[Data provided — start]

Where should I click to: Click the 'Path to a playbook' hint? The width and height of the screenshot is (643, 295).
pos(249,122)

[Data provided — finish]
[Data provided — start]

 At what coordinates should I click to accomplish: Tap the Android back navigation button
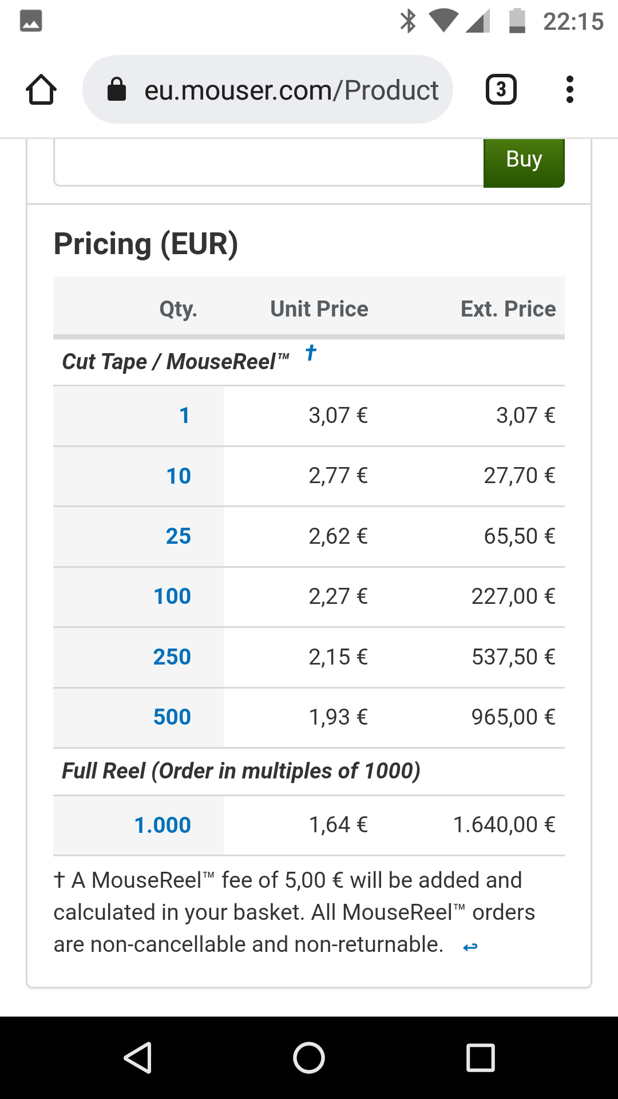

[Data provided — finish]
[Data provided — start]

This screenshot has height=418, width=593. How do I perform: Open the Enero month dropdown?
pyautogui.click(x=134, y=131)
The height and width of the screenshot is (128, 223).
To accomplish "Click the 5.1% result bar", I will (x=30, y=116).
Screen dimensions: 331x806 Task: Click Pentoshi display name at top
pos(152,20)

[Data provided — finish]

▶ **Work instructions**
The result should be every line that contains "accomplish", copied from the entries.

▶ **Task response**
 At what coordinates should I click to accomplish: Tap the Android back navigation button
To accomplish "Click the 5.1% result bar", I will (x=30, y=116).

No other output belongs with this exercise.